The C-IMT values of ≥ 0.85 mm and < 0.55 mm were reported as predictors of the presence and absence of CAD, respectively. Every 0.1 mm increase in baseline C-IMT was reported to increase future myocardial infarction and stroke risk by 10-15% and 13-18%, respectively, whereas a 0.03 mm/year increase in C-IMT was reported to be related to a 2.2-fold increased risk of coronary events.
The difference between mean age in the two groups (BAC +ve and BAC –ve) was statistically significant in our study, which indicated that the prevalence of breast arterial calcification increases with age, which can be supported by the study done by Maas et al., who described aging as the major determinant of both types of vascular calcification (intima and medial type).
Yildiz et al. [17] found that age and postmenopausal duration showed a significant, independent relationship between the presence of BAC and C-IMT which is similar to our study.

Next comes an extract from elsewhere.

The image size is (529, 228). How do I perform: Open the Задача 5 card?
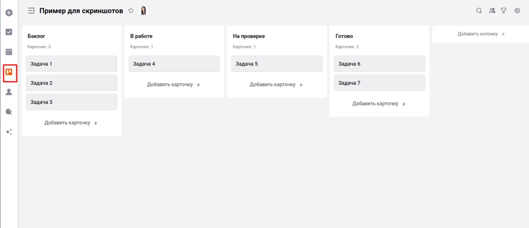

Further, in our study we also correlated the grade of breast arterial calcification with the carotid intima medial thickness using Spearman’s rho, which showed a non-significant positive correlation.
Erdogmus et al. [22] concluded that BAC positivity in patients with longer time after menopause could be attributed to the increase in age rather than the time after menopause; however, we found a positive correlation with the menopausal status.